The complete annotation information data frame can be extracted via
\code{content()}. CoNLL-U v2 requires providing the complete texts of
each sentence (or a reconstruction thereof) in \samp{# text =} comment
lines. Where consistently provided, these are made available in the
\code{text} attribute of the content data frame.
In addition, there are methods for generics
\code{\link{as.character}()},
\code{\link{words}()},
\code{\link{sents}()},
\code{\link{tagged_words}()}, and
\code{\link{tagged_sents}()}
and class \code{"CoNLLUTextDocument"},
which should be used to access the text in such text document
objects.
The CoNLL-U format allows to represent both words and (multiword)
tokens (see section \sQuote{Words, Tokens and Empty Nodes} in the
format documentation), as distinguished by ids being integers or
integer ranges, with the words being annotated further.

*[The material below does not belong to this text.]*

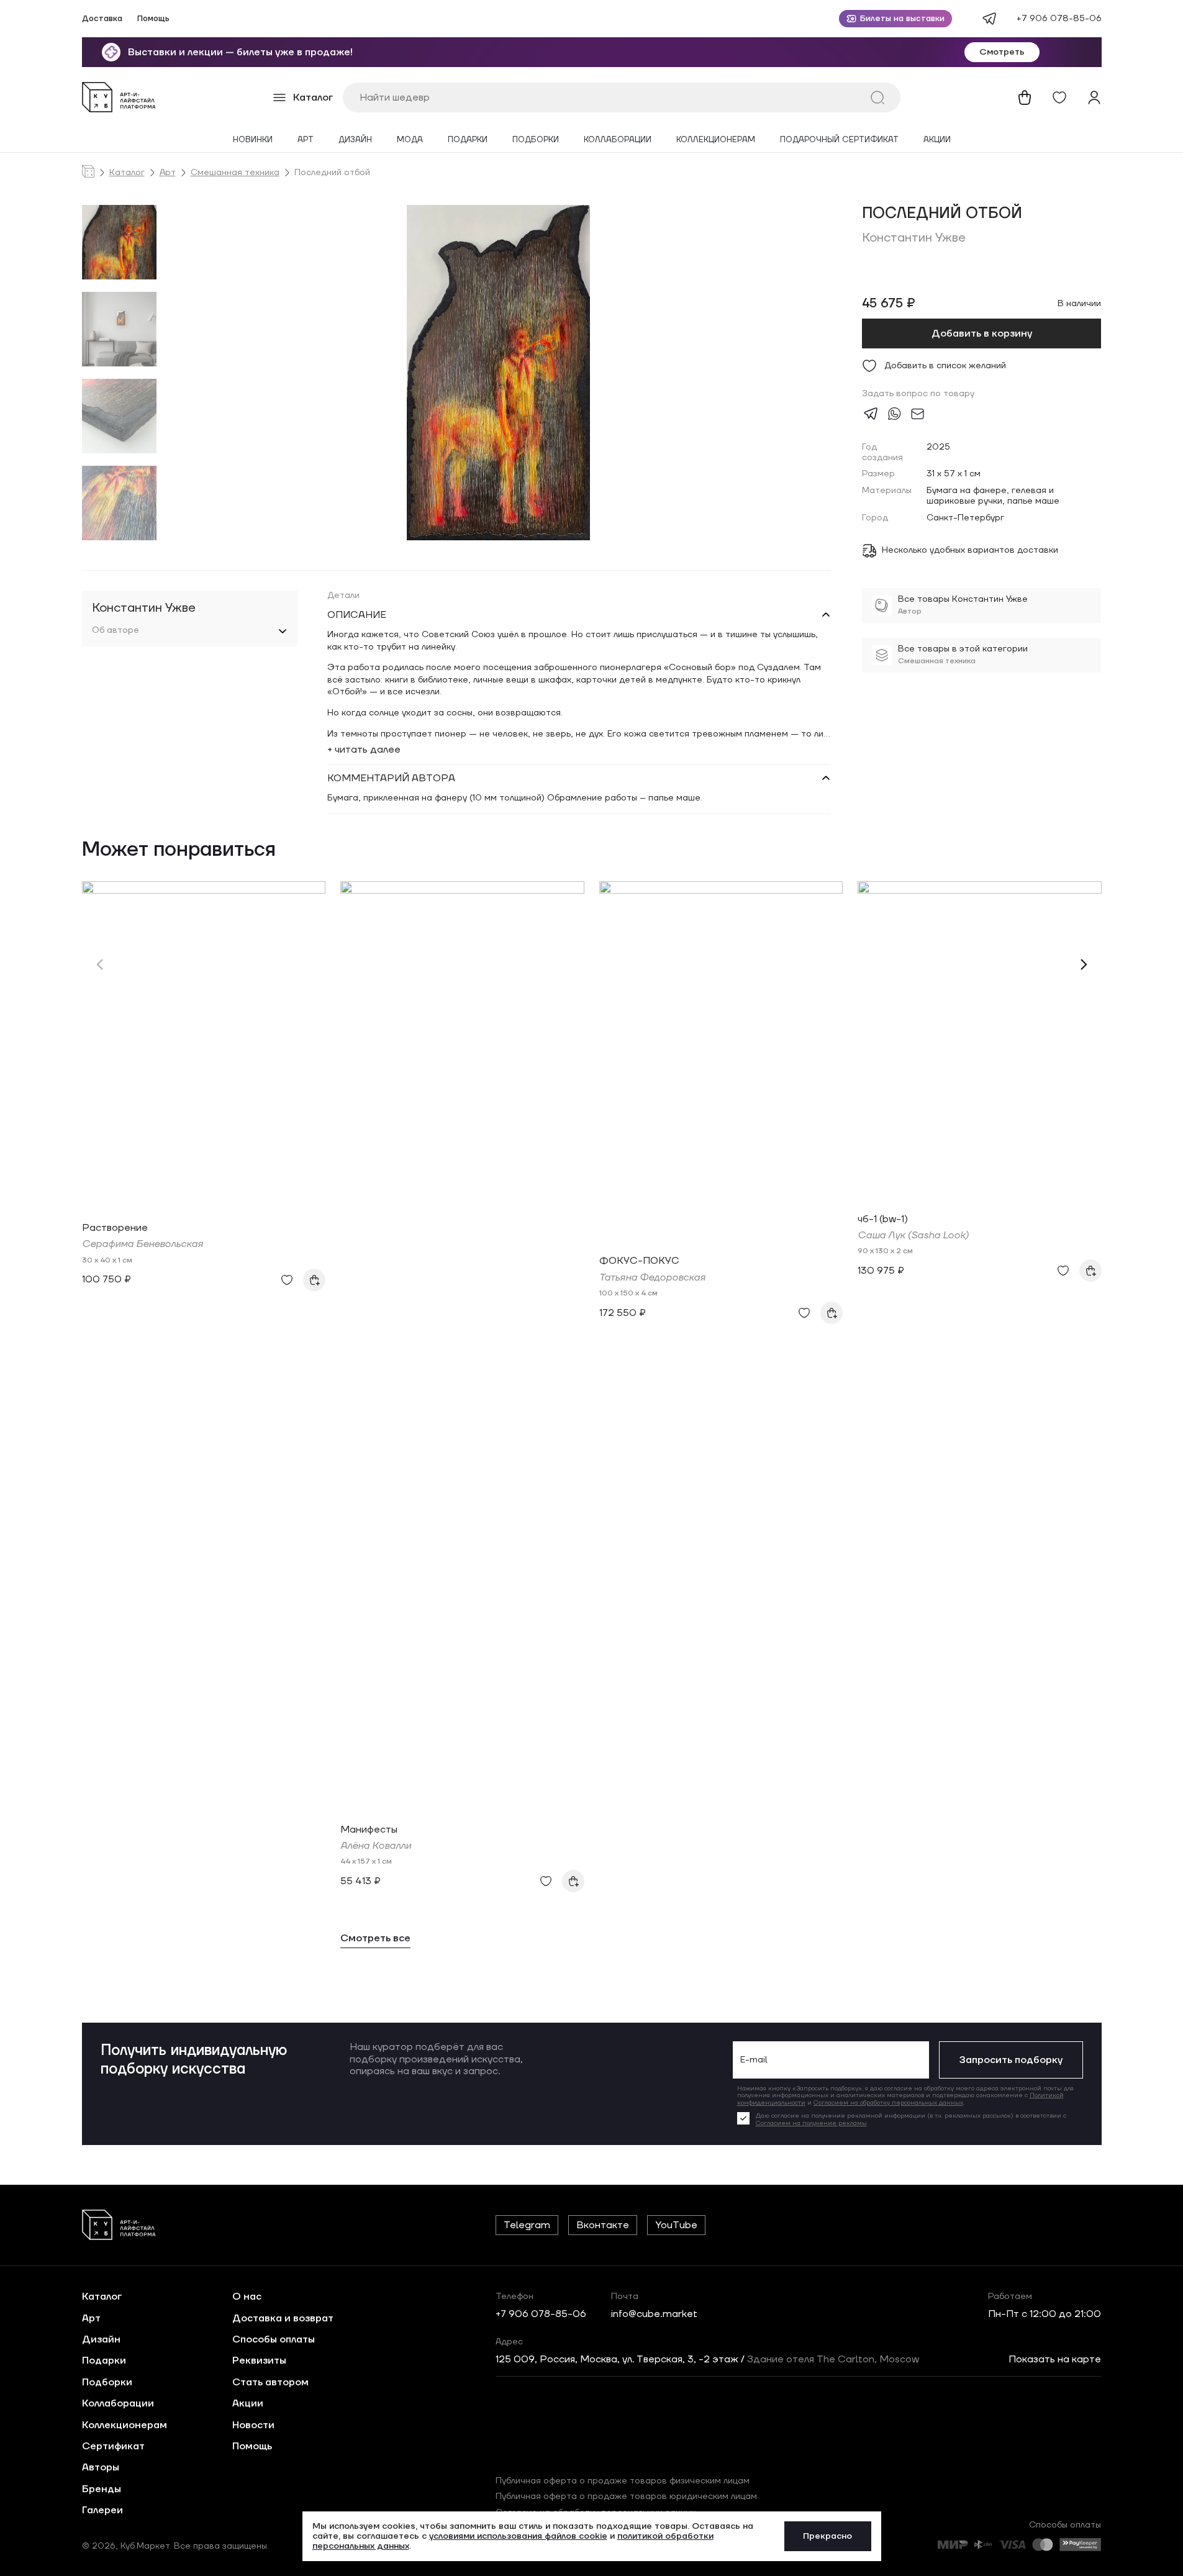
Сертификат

One can
use \code{as.character()} to extract the \emph{tokens}; all other
viewers listed above use the \emph{words}. Finally, the viewers
incorporating POS tags take a \code{which} argument to specify using
the universal or language-specific tags, by giving a substring of
\code{"UPOSTAG"} (default) or \code{"XPOSTAG"}.
}
\value{
For \code{CoNLLUTextDocument()}, an object inheriting from
\code{"CoNLLUTextDocument"} and \code{"\link{TextDocument}"}.
For \code{read_CoNNLU()}, an object inherting from
\code{"CoNNLU_Annotation"} and \code{"\link{data.frame}"}
}
\seealso{
\code{\link{TextDocument}} for basic information on the text document
infrastructure employed by package \pkg{NLP}.
\url{https://universaldependencies.org/} for access to the Universal
Dependencies treebanks, which provide annotated texts in \emph{many}
different languages using CoNLL-U format.